Black swifts are birds of mystery. We know they’re fast, probably powering to over 100 mph. We know they’re fliers, apparently spending up to ten months a year in flight. But much that is known or speculated about them is based on only a few observations, so uncertainty is also part of our understanding.

Black Swift

Black Swift at Burney Falls photo courtesy Glen Tepke

Like the Redding eagles, black swifts seem comfortable, or at least unconcerned, with having people around; but unlike the eagles, their “around” doesn’t include downtown. They do their living in out-of-the-way places, and even there they are unobtrusive neighbors. They nest in dark crevices of waterfall or oceanside cliffs; they forage high above us, and never perch on wires or trees where we can see them; and they utterly neglect to announce themselves with colorful displays or loud songs. They are small, black-brown birds that flit by with the speed of their name, and their light chittering song is often lost to our ears in the roar of nearby water. They are variously reported as having stable local populations and as having declined 94% over the last fifty years.

Burney Falls

Burney Falls

But here in the North State they give us this much: they nest at Burney Falls. Each spring, for longer than our history can testify, black swifts make their way to the torrent, where they build and repair nests in the protected nooks among braids of tumbling water. Working with mud and moss, they fashion a hand-sized crib, palm up to cradle their single egg. In the soggy damp of the falls, the egg will take four weeks to hatch, twice as long as most birds their size. Then, with continuing slow development, the chick will not fledge for another month and a half.

Black Swift on Nest

Black Swift on Nest photo courtesy of Julie Price

It is at nest-sites that we can best observe these wide-ranging birds. Both parents incubate and tend the young. There are reports of adults roosting near the nest while their mates warm the baby. But those are the only documented reports of these birds landing at all.

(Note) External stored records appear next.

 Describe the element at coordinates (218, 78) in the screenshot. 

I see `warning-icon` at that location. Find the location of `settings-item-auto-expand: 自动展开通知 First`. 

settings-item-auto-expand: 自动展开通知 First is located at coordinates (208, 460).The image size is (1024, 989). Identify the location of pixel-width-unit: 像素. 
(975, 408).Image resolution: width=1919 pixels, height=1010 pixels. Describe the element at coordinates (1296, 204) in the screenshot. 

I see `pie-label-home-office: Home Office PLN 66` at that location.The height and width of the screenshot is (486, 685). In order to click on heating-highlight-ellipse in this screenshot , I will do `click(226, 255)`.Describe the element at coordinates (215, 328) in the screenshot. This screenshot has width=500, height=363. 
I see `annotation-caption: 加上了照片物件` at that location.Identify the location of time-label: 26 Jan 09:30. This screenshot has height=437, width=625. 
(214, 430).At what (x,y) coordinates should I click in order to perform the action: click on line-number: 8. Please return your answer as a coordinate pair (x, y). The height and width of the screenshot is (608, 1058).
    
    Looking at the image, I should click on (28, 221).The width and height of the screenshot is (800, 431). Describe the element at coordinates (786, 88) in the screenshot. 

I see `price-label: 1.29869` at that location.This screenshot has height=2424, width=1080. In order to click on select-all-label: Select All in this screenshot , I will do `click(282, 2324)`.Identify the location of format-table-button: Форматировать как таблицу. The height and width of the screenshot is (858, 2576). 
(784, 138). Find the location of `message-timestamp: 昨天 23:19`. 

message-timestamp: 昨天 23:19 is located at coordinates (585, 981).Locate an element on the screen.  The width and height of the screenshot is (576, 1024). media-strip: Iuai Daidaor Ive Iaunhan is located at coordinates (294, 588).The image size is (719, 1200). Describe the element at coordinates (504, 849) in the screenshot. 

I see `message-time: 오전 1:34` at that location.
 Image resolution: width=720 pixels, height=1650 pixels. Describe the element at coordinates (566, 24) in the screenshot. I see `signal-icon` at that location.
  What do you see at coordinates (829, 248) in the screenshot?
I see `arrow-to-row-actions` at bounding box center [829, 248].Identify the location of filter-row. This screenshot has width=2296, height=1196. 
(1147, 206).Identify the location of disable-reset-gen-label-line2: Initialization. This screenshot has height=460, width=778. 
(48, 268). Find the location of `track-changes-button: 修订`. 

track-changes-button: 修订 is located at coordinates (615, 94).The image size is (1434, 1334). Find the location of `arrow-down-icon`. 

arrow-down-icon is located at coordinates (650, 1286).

Swifts are in the family Apodidae, meaning those without feet. In fact, their feet and legs are reduced, capable of catching cliffside toeholds, but incapable of standing, perching upright, or walking. It is said that if they ever landed on the ground they would not be able to take off again. They go into flight by dropping from their cliff-hold.

Black Swifts at Burney Falls

Black Swifts at Burney Falls photo courtesy Glen Tepke

Once airborne, however, they are in their element. They zip through the air, often in loose flocks, catching and eating insects on the wing, often higher up than we can see them. They drink water by skimming open-billed at the surface of a lake or pool. They apparently mate on the wing, and almost certainly sleep in the air. Studies on oceanic frigatebirds show that some birds can sleep one hemisphere of the brain at a time–a sleep schedule that seems unappealing, but beats staying awake for ten months!

When young black swifts fledge, they have no trial flights. Most songbird fledglings flutter weakly and hide and rest, gradually building their flight muscles. But swifts are immediately on their way, catching insects and winging–where?

Black Swift Migration Map

They will fledge in July. By September they are out of Shasta County. By mid-October they are out of the country. Until 2012 we could only guess where they went. That year researchers using ultra-light geolocators studied black swifts from Colorado. They learned that those swifts winter in the lowland rainforest of western Brazil, a land rich in vegetation and the flying insects these birds need.

Maybe our Burney Falls black swifts winter there, too. But we don’t know. They haven’t told us yet.